Image default
Arte & Cultura In evidenza

Cos’è la schwa e cosa ne pensano i linguisti

La proposta per l’introduzione della SCHWA sta facendo molto discutere.

Infatti ‘schwa‘, la piccola ‘e’ rovesciata che alcuni vorrebbero aggiungere o sostituire alle desinenze italiane per includere in un colpo solo tutti i sessi e le identità di genere, rischierebbe di indurre in notevole confusione.

“L’italiano si può rendere più inclusivo, ma le proposte per farlo devono rispettare le regole del sistema lingua, altrimenti la comunicazione non si realizza, e la lingua non funziona. Parlo da linguista, non da filosofa o sociologa”, premette la professoressa” – È la posizione di Cecilia Robustelli, ordinaria di Linguistica italiana presso l’Università degli studi di Modena e Reggio Emilia lavora con l’Accademia della Crusca.  Si commetterebbe infatti il rischio di sostituire con un simbolo il genere grammaticale.

“SE SI ELIMINANO LE DESINENZE IL TESTO DIVENTA UN MUCCHIETTO DI PAROLE”. E’ pur vero che il genere grammaticale ammette i soli due generi maschile e femminile, non rappresentando coloro i quali non rientrano nell’uno o nell’altro. L’impressione è che “il termine ‘genere’ venga spesso usato con il significato di ‘sesso’ e questa confusione complica il ragionamento, già di per sé complesso”.

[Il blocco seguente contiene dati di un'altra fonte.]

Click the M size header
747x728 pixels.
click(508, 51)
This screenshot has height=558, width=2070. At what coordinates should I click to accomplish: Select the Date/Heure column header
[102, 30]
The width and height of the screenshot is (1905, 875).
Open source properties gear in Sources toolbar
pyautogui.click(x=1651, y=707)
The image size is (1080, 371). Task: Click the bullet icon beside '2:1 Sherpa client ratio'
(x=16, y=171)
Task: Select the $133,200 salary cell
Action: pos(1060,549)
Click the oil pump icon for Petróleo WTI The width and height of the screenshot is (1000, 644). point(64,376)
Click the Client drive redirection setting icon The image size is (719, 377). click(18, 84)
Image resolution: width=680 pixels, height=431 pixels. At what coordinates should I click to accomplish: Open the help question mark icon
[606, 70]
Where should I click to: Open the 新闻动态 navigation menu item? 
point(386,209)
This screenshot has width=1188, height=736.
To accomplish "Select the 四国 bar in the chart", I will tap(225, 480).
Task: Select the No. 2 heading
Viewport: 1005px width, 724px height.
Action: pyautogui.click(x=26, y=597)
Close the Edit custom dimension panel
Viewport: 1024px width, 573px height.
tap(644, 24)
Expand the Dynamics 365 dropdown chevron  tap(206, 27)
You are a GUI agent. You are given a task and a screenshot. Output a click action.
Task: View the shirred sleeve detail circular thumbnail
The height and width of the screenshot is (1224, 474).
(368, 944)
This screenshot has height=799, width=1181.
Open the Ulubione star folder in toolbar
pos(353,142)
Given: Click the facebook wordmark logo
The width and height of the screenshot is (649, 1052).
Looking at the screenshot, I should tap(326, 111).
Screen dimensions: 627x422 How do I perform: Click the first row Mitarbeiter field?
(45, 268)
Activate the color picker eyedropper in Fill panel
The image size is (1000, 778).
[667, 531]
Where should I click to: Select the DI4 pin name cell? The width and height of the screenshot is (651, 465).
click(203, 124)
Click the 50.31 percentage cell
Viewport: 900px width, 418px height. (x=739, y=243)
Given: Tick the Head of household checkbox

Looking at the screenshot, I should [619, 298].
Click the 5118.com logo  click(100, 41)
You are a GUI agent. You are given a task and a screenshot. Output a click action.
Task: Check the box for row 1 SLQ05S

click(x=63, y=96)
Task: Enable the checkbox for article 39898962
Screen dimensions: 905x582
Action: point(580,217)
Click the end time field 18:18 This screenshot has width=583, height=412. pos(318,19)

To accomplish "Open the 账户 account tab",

“Quando si cambia qualcosa in una lingua ci si deve innanzitutto chiedere se quel cambiamento funziona per assolvere allo scopo che un sistema linguistico deve compiere, cioè la comunicazione. Spesso le proposte ingenue sono animata da buone intenzioni ma irrealizzabile nella realtà della lingua italiana. Piuttosto di affidare alla grammatica il compito irrealizzabile di comunicare nuovi generi o la decisione di non accettarli, perché non intensificare la discussione sul loro significato e approfondire le ragioni che ne motivano la richiesta di riconoscimento sociale? È il discorso il luogo adatto a questo scopo, non la grammatica”.

Secondo la linguista, è altrettanto “fondamentale nella lingua italiana nominare donne e uomini con termini maschili e femminili e usare al femminile anche i termini che indicano ruoli istituzionali e professionali di genere femminile se sono riferiti a donne, non soltanto una posizione femminista: è una posizione da linguista, perché se non si attribuisce alle donne il titolo femminile, si trasgredisce ai principi di accordo e assegnazione di genere che invece permettono di riconoscere le donne, dando inoltre un’immagine della realtà conforme a quella che è ora, non 50 anni fa”.

Se si usano per le donne termini maschili, si usa un italiano in modo scorretto e se qualcuna dice di voler essere chiamata al maschile, la risposta deve essere ‘no’– conclude la professoressa Robustelli- Non lo chiedo io ma la lingua italiana. A nessuna persona si può chiedere di contravvenire alle regole della sua lingua e di esprimersi in modo non chiaro”.

Concludendo sulla Schwa: “Se proprio lo si vuole usare, un simbolo al posto di una desinenza può essere permesso in frasi brevissime, nelle formule di apertura o di chiusura di una comunicazione, e allora ha funzione identitaria.

In merito alla decisione del dizionario francese Petit Robert di introdurre ‘iel’ (nato dalla fusione tra ‘il’ e ‘elle’), resta perplessa perché normalmente per l’inclusione di nuovi termini si aspetta che essi si siano acclimatati. Ma non cambia, o molto lentamente, per quanto riguarda la morfologia, la sintassi. Ad esempio, nel lunghissimo passaggio dal latino all’italiano il genere grammaticale neutro piano piano se ne è andato, il sistema dei casi latini è scomparso, la funzione di soggetto e oggetto non è stata più determinata dalla desinenza ma dalla posizione rispetto al verbo, eccetera. Ma tutto questo ha richiesto secoli”.

Una posizione difficile che richiede sicuramente un dibattito partecipato e importante.